ANSWERS: 4
  • its not all about telling a particular statement to those, whom you dislike. the answer is hard to define precisly. there is no gurantee that telling this will not sound rude or hurt or fight with him/her. because everybody reacts different to the same statement. What you can do is : let him/her know by your action rather than words => I didnt mean get the sword out : ) but be in the company of people whom you prefer infront of him/her. talk to the person you like to talk. always let them know about your fixed appointments (If they ask) If you avoid them by your action that will do. its not that you just stop talking to them, NO. thats not a really straight way solution, but gradually they will understand. because straightly telling NO is always rude and hurting somebody. it always takes some time to understand for others too.
  • I think the best way to do this is not to say that you dislike the person, but to tell them what offends you about their behavior.
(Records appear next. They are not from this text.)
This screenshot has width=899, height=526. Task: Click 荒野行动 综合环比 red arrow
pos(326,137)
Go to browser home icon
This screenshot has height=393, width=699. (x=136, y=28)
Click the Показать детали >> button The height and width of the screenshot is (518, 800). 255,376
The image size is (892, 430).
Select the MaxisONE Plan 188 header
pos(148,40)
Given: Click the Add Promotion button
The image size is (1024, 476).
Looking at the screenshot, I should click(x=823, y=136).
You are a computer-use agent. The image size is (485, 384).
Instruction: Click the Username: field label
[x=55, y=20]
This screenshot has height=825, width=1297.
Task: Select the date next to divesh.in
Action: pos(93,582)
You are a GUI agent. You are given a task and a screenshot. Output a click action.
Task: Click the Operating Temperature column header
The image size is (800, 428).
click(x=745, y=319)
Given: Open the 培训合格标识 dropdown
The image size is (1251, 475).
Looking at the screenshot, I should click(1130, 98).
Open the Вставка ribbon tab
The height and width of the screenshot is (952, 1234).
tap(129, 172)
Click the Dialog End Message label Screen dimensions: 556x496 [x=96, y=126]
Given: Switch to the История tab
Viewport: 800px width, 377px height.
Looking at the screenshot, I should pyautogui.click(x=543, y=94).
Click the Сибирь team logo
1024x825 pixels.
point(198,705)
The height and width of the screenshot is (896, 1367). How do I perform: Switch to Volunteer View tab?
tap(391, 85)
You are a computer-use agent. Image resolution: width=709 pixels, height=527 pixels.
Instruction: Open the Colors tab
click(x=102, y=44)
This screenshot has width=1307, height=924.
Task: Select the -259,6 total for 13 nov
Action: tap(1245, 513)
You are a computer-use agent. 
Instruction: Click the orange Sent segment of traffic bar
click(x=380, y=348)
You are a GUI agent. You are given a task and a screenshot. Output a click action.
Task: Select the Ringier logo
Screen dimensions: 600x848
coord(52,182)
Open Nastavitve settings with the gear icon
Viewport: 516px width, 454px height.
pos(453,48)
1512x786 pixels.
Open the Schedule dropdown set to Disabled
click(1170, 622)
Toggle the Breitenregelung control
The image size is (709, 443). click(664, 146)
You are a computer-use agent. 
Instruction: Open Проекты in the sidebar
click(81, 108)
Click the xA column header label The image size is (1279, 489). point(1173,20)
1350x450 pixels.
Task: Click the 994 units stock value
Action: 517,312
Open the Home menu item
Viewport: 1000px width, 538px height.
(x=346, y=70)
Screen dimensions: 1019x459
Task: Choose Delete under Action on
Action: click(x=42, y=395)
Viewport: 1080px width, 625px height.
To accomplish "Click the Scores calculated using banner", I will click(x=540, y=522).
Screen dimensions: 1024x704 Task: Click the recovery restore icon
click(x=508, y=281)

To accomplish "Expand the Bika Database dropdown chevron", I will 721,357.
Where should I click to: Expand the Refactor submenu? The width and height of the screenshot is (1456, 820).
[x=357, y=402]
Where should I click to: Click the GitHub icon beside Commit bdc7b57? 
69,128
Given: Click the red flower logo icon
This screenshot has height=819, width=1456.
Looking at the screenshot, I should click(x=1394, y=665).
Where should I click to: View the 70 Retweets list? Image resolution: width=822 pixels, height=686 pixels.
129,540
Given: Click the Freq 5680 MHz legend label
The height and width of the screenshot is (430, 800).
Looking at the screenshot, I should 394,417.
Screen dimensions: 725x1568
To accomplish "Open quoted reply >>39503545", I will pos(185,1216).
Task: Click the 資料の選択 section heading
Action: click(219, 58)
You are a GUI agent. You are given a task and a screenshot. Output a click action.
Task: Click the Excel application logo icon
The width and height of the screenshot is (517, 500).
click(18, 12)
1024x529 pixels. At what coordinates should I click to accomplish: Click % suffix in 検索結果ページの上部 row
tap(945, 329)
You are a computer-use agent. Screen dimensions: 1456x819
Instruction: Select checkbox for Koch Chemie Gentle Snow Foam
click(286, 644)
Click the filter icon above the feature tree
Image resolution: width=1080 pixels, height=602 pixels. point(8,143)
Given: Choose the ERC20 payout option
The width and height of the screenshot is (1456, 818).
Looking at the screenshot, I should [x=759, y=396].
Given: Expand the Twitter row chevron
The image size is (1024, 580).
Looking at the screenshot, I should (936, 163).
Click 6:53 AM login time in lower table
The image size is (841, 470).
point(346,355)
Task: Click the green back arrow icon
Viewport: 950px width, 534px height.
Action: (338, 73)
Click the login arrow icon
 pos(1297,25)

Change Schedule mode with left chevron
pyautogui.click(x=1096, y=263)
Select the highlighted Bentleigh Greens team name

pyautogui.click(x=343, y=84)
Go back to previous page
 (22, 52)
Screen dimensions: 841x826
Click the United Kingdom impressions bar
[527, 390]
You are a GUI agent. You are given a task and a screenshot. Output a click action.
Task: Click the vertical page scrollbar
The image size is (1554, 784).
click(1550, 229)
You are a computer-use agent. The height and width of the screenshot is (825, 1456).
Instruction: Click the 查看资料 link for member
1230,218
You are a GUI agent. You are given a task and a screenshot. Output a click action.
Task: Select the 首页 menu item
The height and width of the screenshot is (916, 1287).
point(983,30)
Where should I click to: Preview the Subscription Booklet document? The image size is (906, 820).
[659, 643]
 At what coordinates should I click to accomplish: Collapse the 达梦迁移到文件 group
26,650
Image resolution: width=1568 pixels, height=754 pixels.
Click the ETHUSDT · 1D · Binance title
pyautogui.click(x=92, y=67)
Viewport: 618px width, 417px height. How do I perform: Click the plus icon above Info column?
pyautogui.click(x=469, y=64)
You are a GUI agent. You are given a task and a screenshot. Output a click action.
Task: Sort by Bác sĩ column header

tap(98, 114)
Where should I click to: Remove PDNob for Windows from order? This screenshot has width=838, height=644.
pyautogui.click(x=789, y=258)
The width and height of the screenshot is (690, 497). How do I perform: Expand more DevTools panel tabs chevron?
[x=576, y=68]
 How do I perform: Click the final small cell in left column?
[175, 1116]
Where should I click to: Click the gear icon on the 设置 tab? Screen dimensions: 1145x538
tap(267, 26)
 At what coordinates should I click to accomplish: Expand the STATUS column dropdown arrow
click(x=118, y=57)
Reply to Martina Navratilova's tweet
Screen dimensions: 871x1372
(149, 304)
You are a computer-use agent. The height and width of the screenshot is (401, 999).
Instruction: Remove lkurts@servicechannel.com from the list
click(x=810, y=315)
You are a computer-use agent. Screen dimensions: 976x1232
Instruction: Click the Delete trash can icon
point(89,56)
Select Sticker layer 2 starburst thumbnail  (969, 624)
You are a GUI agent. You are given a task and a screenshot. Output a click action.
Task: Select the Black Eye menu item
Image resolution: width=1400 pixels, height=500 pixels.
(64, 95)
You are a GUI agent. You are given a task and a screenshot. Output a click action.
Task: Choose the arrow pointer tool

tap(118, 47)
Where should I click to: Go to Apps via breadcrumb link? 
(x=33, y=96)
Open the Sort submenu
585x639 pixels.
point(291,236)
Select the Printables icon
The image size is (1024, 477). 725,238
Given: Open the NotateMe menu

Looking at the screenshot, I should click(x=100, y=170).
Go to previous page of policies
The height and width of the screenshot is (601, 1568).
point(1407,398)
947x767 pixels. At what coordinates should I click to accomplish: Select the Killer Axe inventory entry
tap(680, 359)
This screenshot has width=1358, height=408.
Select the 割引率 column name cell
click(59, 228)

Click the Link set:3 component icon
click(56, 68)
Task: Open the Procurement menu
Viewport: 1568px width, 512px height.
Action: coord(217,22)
But even this is tough because you have to wait for the right moment to do this. And it may never come. I do agree with the above solution that actions can say a lot - avoiding the person may be the best solution - but sometimes people will not get the hint that you don't want to interact with them.
  • Text message works every time. choose your words wisely.
  • You can't. If you tell someone outright that you dislike them, it's rude, full stop. I can't imagine why you would feel the need to come right out and tell them in so many words. However, you can still get the message across without being rude; you just have to be a little indirect. If they want to spend time with you, you can have other things planned, other places to go instead. If that doesn't work, let them know that you don't think the 2 of you are compatible as friends; they should get the message and you haven't hit them with a sledge hammer to do it. If they still don't get it, tell them that you just don't enjoy spending time with them and have other friends whose company you prefer. There is no need for you to go into detail about why you don't want to be friendly with them. Just keep repeating your chosen phrase; if they try to pick a fight, just walk away. The fact that you are anticipating a fight makes me suspect that at least one of you is pretty young. Older people can handle the fact that not everyone in the world want to be their buddy; that's just the way the world works.